Archive RSS
Blog  »  August 2012  »  Payment in Lieu of Notice - Blog
13
Aug 12

Posted by
Ciaran Loughran

Payment in Lieu of Notice

To follow on from last week’s blog about notice periods, I thought I’d throw some light on how paying an employee in lieu of notice operates.
When an employee’s contract is put on notice of termination, be it through redundancy, dismissal or resignation, rather than the employee working for the specified period of notice, employers may prefer, for varying reason, to terminate the contract immediately. This would involve paying the employee up to the end of the specified notice period but terminating the contract with immediate effect i.e. paying in lieu of notice.

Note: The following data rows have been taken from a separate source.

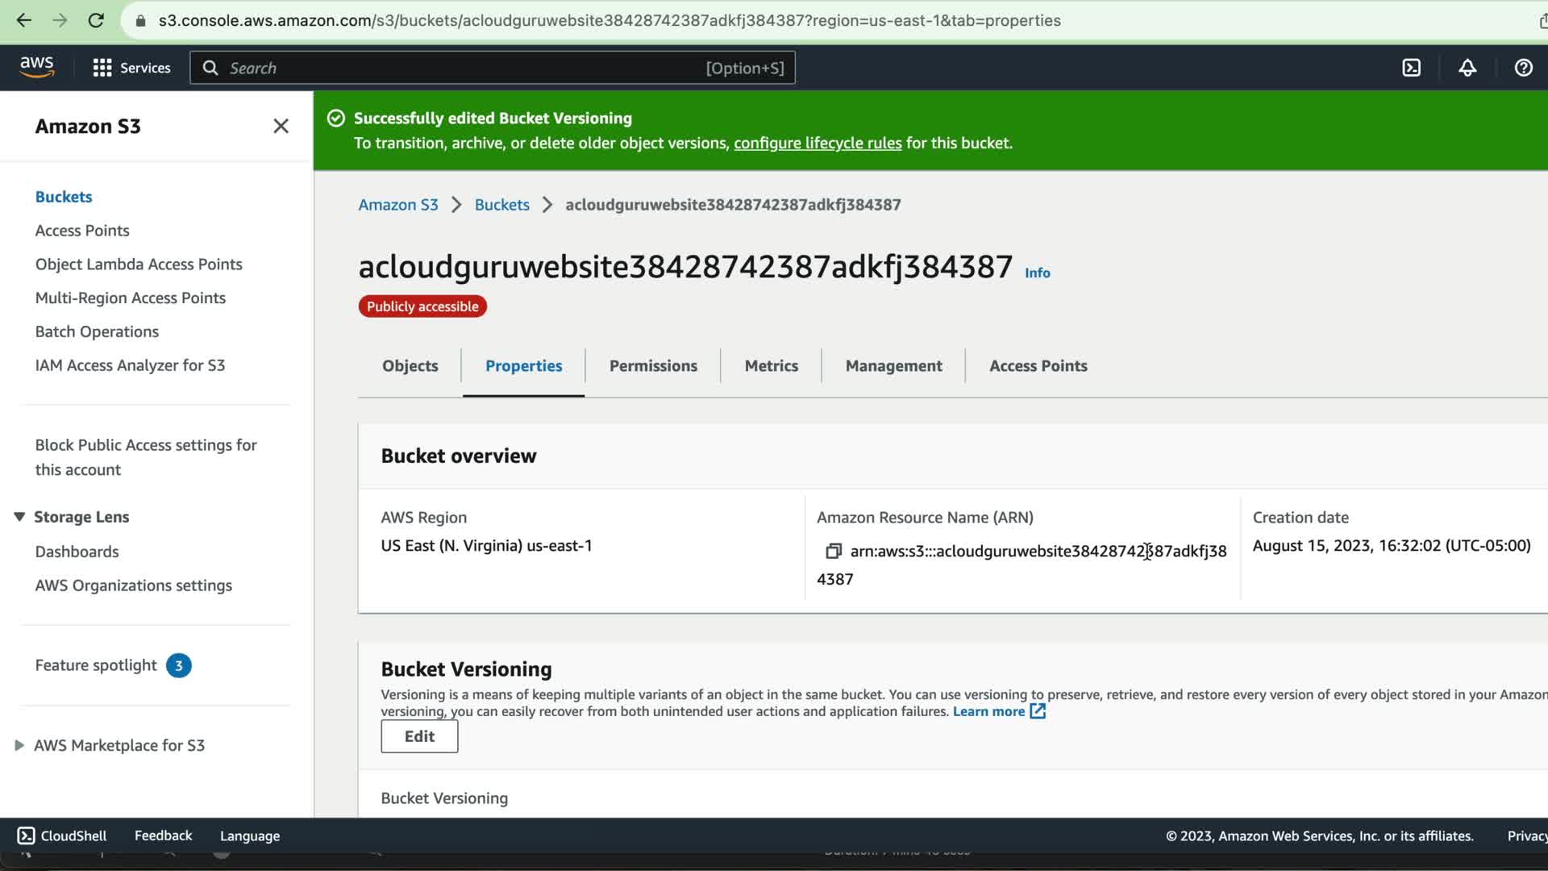Go back with browser back arrow

point(24,21)
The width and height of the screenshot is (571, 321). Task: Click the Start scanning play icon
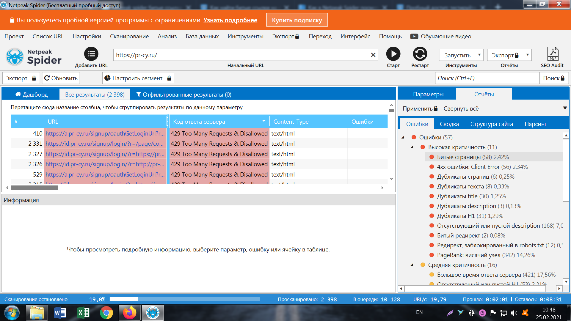[x=393, y=54]
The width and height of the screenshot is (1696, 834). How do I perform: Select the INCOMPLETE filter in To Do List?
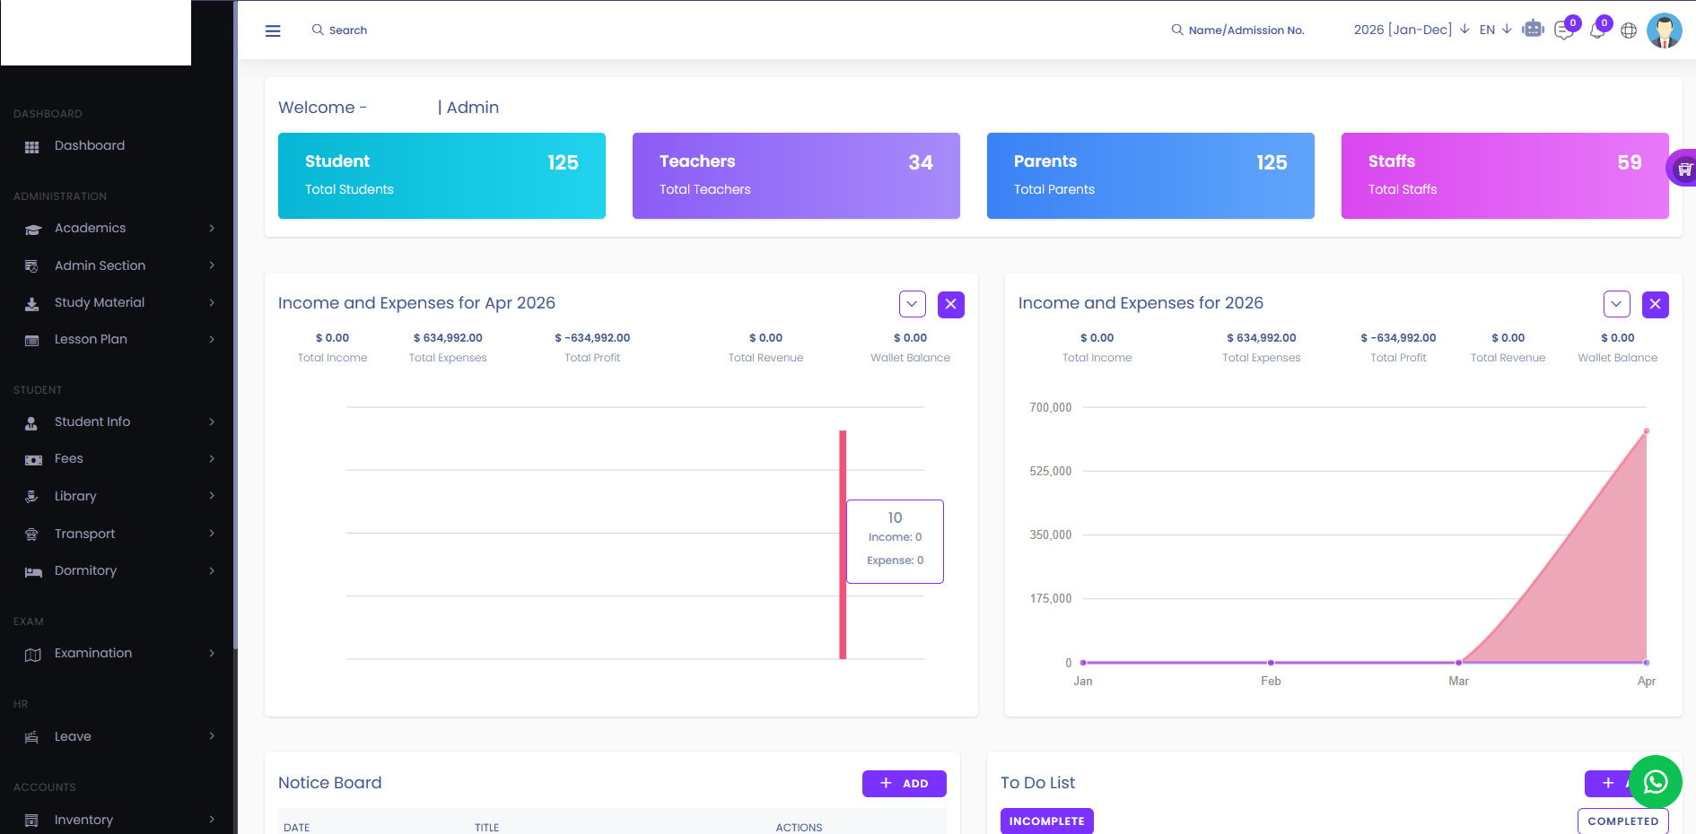[1046, 821]
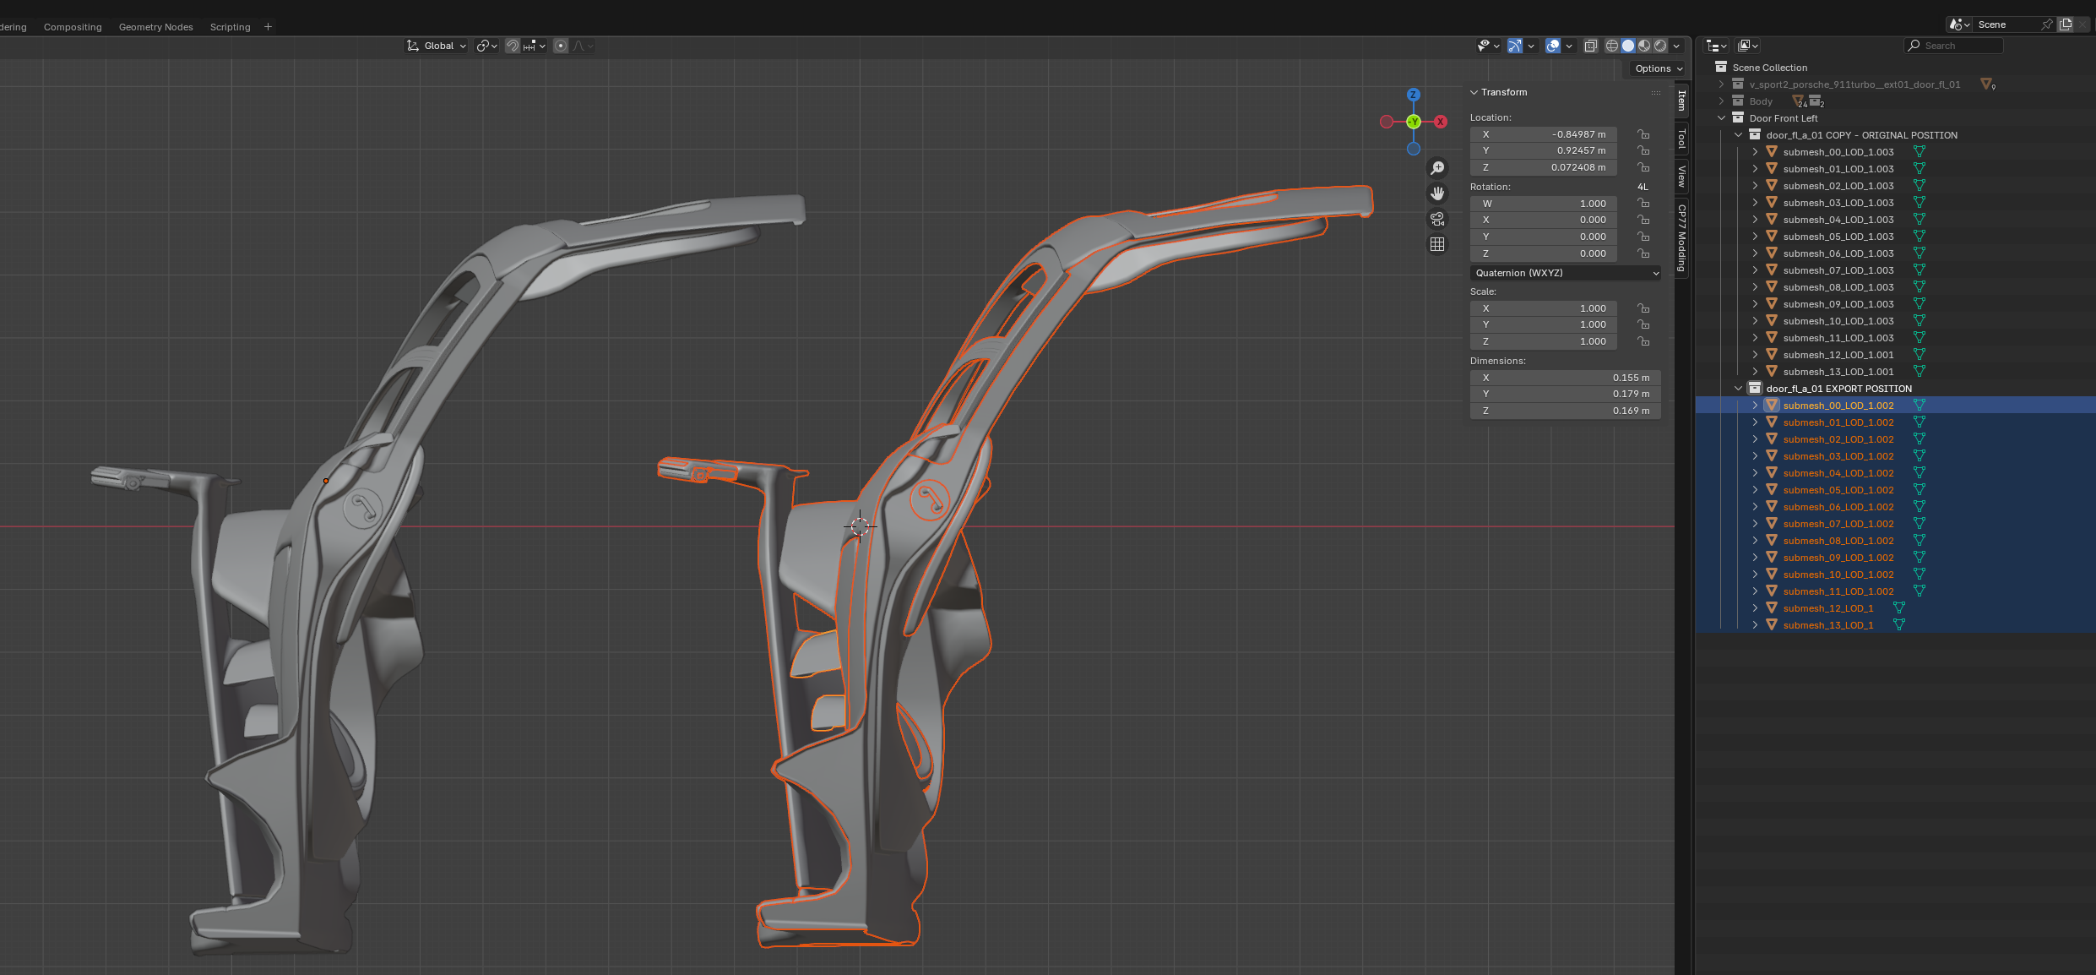Toggle X-ray mode icon
This screenshot has height=975, width=2096.
tap(1590, 46)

Waiving the right of notice
The Minimum Notice and Terms of Employment Acts 1973 to 2005 allows for either party to voluntarily waive their right to notice. For example an employee may want to leave before the notice period has expired and the employer agrees. In that situation the contract ends on the date the employee physically leaves the employment and the employer is not liable for any further payment beyond this date.

What the Contract of Employment states
Under the Minimum Notice and Terms of Employment Acts 1973 to 2005, in order for the employer to have the unilateral right to pay in lieu of notice a clause allowing payment in lieu of notice must be included in the contract of employment. If this clause is not included in the contract, then paying in lieu of notice has to be by agreement between the employer and the employee.

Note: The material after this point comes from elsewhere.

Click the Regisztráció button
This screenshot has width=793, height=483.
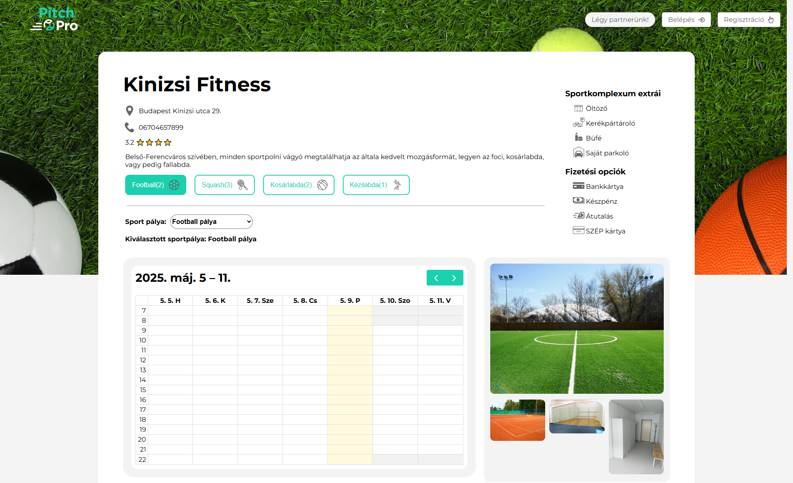(748, 20)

In a situation where an employee accepts an employers offer to pay in lieu of notice, the date the contract ends is the date on which the employee physically leaves the employment. However, the date that the notice would have ended, often referred to as the notional termination date, is the date that the employer must use to calculate normal pay due and to calculate the annual leave entitlement of the employee. In a redundancy situation where payment is made in lieu of notice, statutory redundancy entitlement must also be calculated up to the notional termination date.

There is a further issue to consider. If the clause allowing payment in lieu of notice is included in the contract, then the employee will be liable to pay tax on the notice period payment. If, however it is not included in the contract, but is agreed between the parties, then the payment for the notice period is not taxable.